Sikap Riyadh itu sangat berbeda dari Washington. AS mengatakan akan tetap memberikan bantuan kemanusiaan, tetapi menghentikan bantuan untuk pemerintahan Palestina mendatang. Alasannya, pemerintahan itu dipimpin oleh Hamas yang dianggap oleh AS sebagai organisasi teroris.

Dukung Lebanon

''Kerajaan Saudi menegaskan komitmennya untuk tidak membuat prasangka yang terburu-buru,'' kata dia. ''Arab Saudi berharap, bantuan internasional untuk rakyat internasional seharusnya hanya berkaitan dengan kepentingan kemanusiaan.''

Penolakan Saudi itu dilakukan sehari setelah permintaan Rice ditolak oleh Mesir. Kairo memiliki pengaruh penting dalam isu Palestina, meskipun Mesir tidak lagi menjadi donatur utama.

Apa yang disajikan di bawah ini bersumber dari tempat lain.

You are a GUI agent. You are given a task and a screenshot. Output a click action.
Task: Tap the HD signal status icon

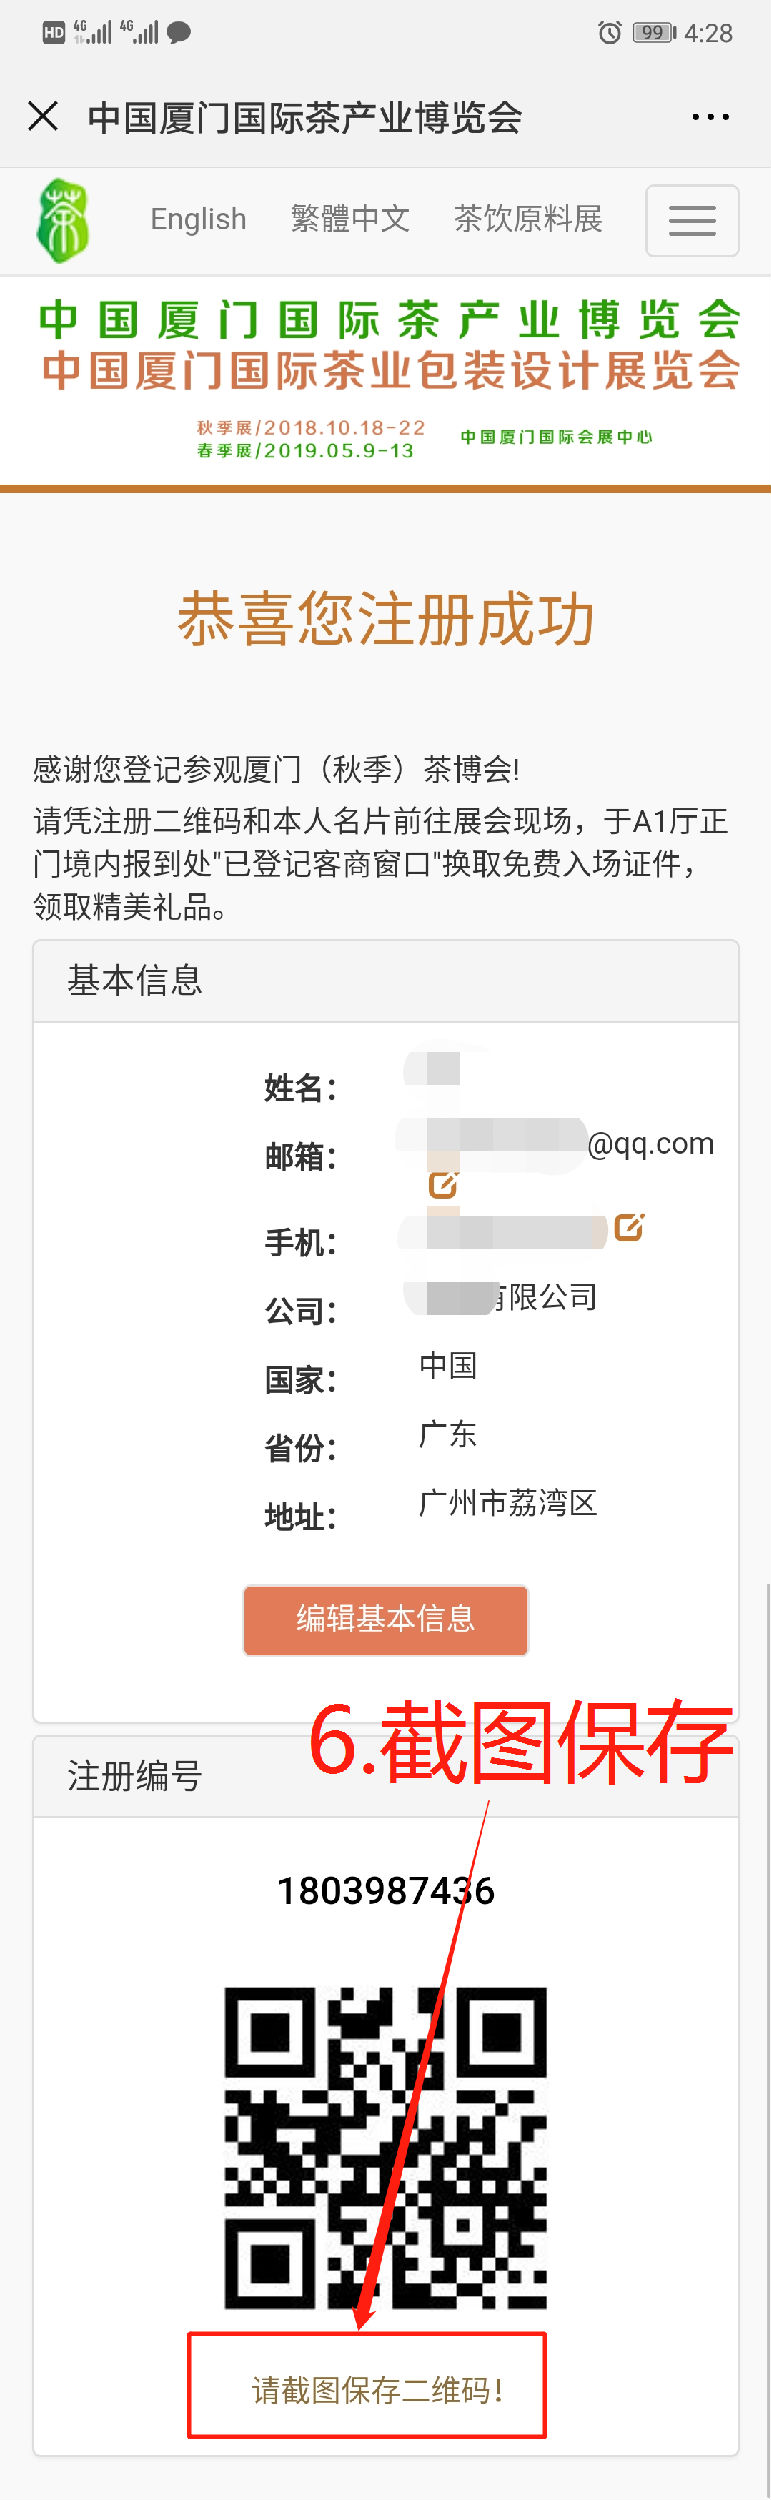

Rice dijadwalkan berkunjung ke Uni Emirat Arab untuk bertemu dengan menteri-menteri dari negara-negara Teluk Arab. Diperkirakan, Menlu AS juga akan meminta mereka untuk tidak membantu keuangan pemerintahan Hamas.

Pemerintah Palestina membutuhkan bantuan sekitar 1,8 miliar dolar AS setiap tahun. Sejumlah pejabat Palestina mengatakan, Otoritas Palestina kini mengalami krisis keuangan.

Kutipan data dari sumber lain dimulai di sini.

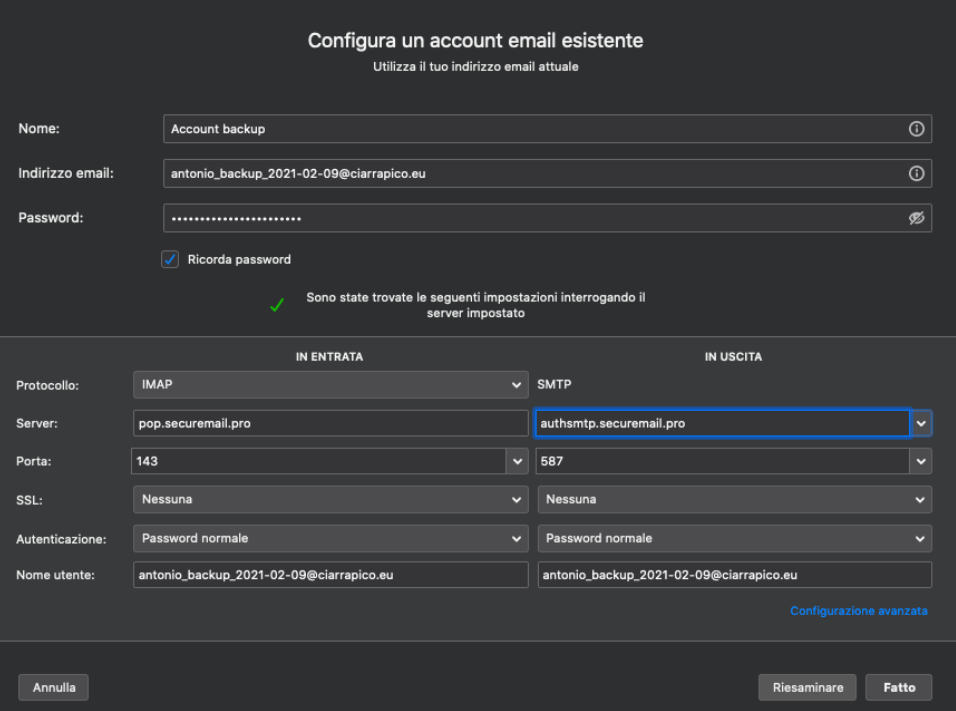Click the info icon in Nome field
This screenshot has height=711, width=956.
click(x=915, y=129)
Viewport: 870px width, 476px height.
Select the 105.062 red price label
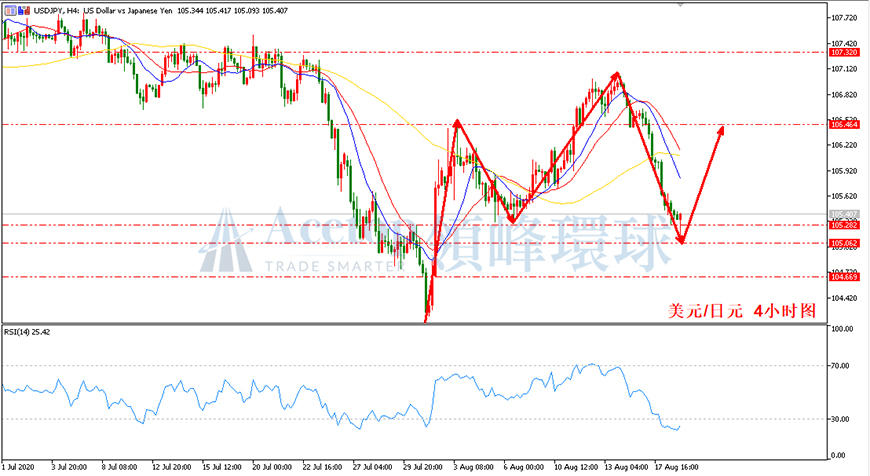[x=844, y=243]
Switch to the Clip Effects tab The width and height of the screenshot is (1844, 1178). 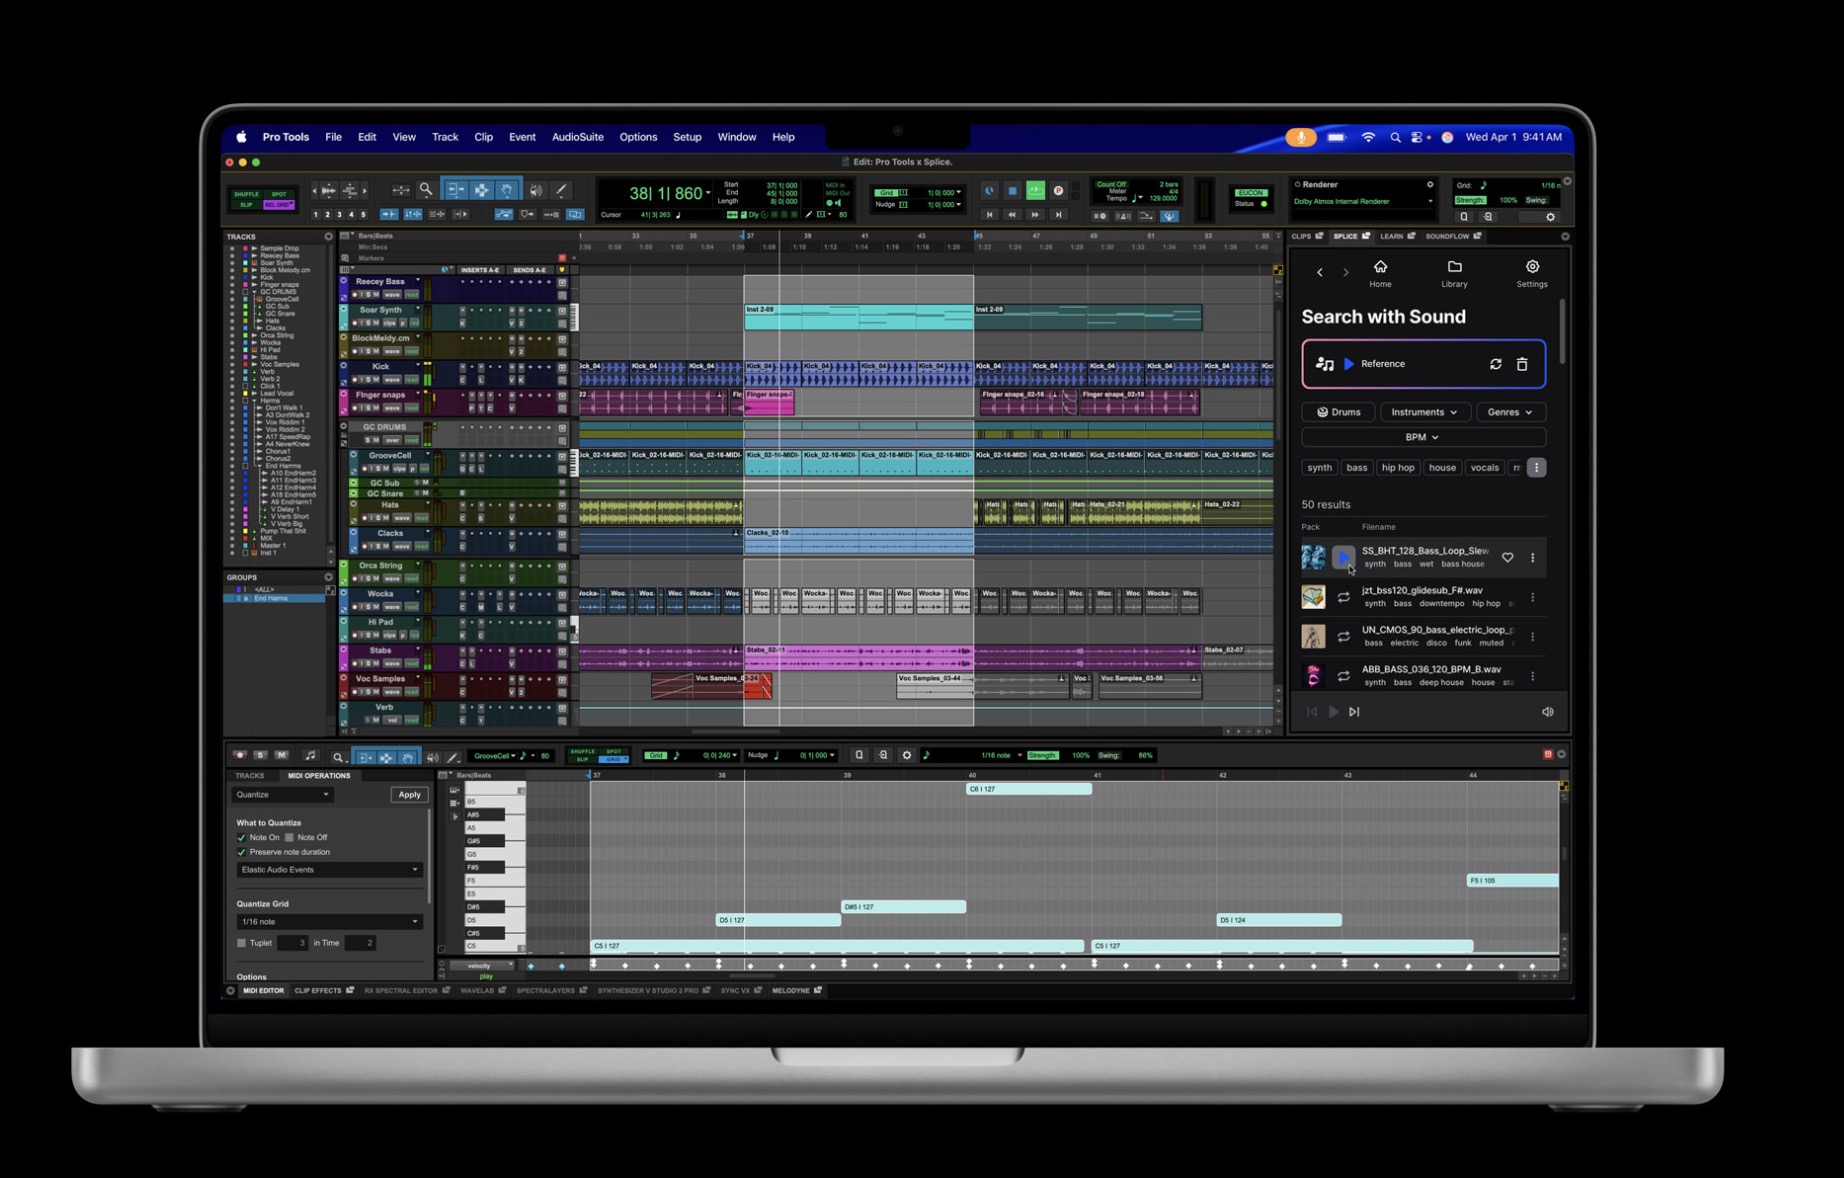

Dari Beirut dilaporkan bahwa Menlu Rice tiba di ibu kota Lebanon itu dalam pengawalan ketat, kemarin.

''Satu-satunya tujuan kunjungan ini adalah menyampaikan dukungan bagi rakyat dan Pemerintah Lebanon. Mereka kini sedang berjuang untuk memulihkan kedaulatan mereka,'' kata Rice.

Ketegangan Politik

Kunjungan Rice itu dilakukan ketika ketegangan politik meningkat di Lebanon. Koalisi anti-Suriah yang mayoritas tengah berupaya menggulingkan Presiden Emile Lahoud (sekutu dekat Damaskus).

Menlu AS itu tidak mau bertemu dengan Presiden Lahoud. Sikap Rice itu memperjelas kesan bahwa Washington menginginkan Lahoud mundur.

''Lebanon membutuhkan presiden yang dapat melihat ke masa depan, bukan ke masa lalu. Sikap seperti itu akan mempertahankan kedaulatan Lebanon. Namun semua keputusan akan ditentukan oleh mereka sendiri,'' katanya.

Lawatan itu dilakukan secara mendadak, tanpa pengumuman terlebih dulu, karena dia merasa situasi keamanan di Lebanon belum normal. Dalam beberapa bulan terakhir, beberapa tokoh anti-Suriah dibunuh.

Ratusan tentara dan polisi Lebanon berpatroli ketika iring-iringan kendaraan Rice melintasi jalan-jalan di Beirut. Minibus Kedutaan AS berulangkali mengubah posisi untuk memastikan mobil yang ditumpangi Rice berada dalam perlindungan.

Menlu AS itu bertemu dengan sejumlah pejabat senior yang berjuang membebaskan Lebanon dari pengaruh Suriah. Dia mengatakan lawatan itu merupakan isyarat bahwa komunitas internasional mendukung Lebanon melepaskan diri dari intimidasi dan pendudukan tersembunyi oleh Suriah.

April tahun lalu, Damaskus menarik mundur tentaranya dari Lebanon. Namun sampai sekarang, Suriah masih menancapkan pengaruh politik ke negara tetangganya itu.

Rice menegaskan seruan Washington untuk melucuti senjata kelompok Hizbullah yang anti-Israel. Hal itu sesuai dengan Resolusi 1559 Dewan Keamanan Perserikatan Bangsa-bangsa.